Bayesian Statistics - Basic question about prior

66 Views Asked by At

I try to get an understanding of bayesian statistics. My intuition tells me that in the expression for the posterior

$$p(\vartheta|x) = \frac{p(x|\vartheta)p(\vartheta)}{\int_\Theta p(x|\theta)p(\theta) d\theta}$$

the term $p(\vartheta)$ is the marginal distribution of the likelihood-function $p(\vartheta,x)$. It is obtained by $$p(\vartheta)=\int_X p(\vartheta|x)p_X(x)dx$$ where $p_X(x)$ should be the marginal distribution of the Observable data. Does that make sense?

To this point it makes sense with this example: Offering somebody a car insurance without knowing the person's style of driving (determined by $\vartheta \in \Theta$) to feed some statistical model, we still can make use of the nation's car-crash statistics as our prior, which is a pdf on $\Theta$. That would be the marginal distribution of the "driving styles" across the population.

Maybe I am just oversimplifying here, because my resources did not mention this.

2

There are 2 best solutions below

4
On BEST ANSWER

In the Bayesian way of thinking, the prior distribution has no dependence on the data, so trying to get $p\left(\vartheta\right)$ by integrating over $x$ is an incorrect way to think about it. The distribution $p\left(\vartheta\right)$ exists first -- it represents what you believe about the $\vartheta$ parameter (i.e., which values it is more or less likely to have) before having seen any data. Then, you observe $x$ and update your beliefs to the conditional distribution $p\left(\vartheta\,|\,x\right)$.

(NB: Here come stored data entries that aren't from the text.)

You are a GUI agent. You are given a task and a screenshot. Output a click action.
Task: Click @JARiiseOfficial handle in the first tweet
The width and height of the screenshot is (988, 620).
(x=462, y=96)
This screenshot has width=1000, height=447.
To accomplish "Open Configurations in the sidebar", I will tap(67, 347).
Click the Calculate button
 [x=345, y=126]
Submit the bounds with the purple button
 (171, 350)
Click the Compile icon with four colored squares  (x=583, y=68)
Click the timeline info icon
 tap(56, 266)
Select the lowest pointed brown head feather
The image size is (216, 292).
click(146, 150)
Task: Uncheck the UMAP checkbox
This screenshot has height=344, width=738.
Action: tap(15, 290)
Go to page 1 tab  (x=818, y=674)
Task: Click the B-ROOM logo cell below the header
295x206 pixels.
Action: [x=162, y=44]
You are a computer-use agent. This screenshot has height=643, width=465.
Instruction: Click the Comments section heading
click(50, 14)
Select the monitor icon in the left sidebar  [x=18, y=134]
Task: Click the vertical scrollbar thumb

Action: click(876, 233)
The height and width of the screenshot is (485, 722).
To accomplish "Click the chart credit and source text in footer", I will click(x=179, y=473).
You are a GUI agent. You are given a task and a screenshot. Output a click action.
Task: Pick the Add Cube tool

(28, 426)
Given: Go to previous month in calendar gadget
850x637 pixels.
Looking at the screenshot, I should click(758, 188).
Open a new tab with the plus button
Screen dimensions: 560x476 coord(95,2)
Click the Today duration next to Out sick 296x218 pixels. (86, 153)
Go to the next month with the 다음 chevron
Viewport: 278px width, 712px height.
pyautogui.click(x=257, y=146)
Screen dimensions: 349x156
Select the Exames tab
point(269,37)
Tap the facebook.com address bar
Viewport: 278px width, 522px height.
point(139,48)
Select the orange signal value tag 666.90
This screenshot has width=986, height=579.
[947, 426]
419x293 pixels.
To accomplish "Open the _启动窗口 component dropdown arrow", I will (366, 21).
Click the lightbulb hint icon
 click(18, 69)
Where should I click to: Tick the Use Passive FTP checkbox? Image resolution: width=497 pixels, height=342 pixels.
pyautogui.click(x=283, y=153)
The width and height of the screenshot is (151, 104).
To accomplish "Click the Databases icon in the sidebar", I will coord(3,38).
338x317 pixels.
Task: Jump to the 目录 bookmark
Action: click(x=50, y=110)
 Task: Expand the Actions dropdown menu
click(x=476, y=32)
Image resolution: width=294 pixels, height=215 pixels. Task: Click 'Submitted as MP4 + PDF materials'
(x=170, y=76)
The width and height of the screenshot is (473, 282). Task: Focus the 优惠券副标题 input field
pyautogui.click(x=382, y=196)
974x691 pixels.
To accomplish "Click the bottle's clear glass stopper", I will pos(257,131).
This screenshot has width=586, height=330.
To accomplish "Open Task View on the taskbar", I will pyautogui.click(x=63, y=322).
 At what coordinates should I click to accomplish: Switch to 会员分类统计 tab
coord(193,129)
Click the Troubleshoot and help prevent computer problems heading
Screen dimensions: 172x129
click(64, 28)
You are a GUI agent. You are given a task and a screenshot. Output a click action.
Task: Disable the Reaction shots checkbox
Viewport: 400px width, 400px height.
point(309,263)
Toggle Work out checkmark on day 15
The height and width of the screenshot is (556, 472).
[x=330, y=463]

But from which distribution do you observe $x$? This distribution will be different depending on what $\vartheta$ is. So, it only makes sense to talk about $p\left(x\right)$ as an expectation over different $\theta$ values, as in the denominator of the Bayesian update.

0
On

I suggest you to change the point of view in order to enter in the bayesian way of thinking:

Think at the posterior in the following way:

$$\pi(\theta|\mathbf{x})\propto \pi(\theta)\times p(\mathbf{x}|\theta)$$

Where the prior is a distribution that include all the information you have on your parameter multiplied (corrected) by the likelihood which include all the information given by the data.

As per the fact that $\pi(\theta)\times p(\mathbf{x}|\theta)$ could not be a distribution (because its integral could be $\ne 1$) you have to normalize it multiplying the previous product by a constant.

I think that this basic topic could be useful for you.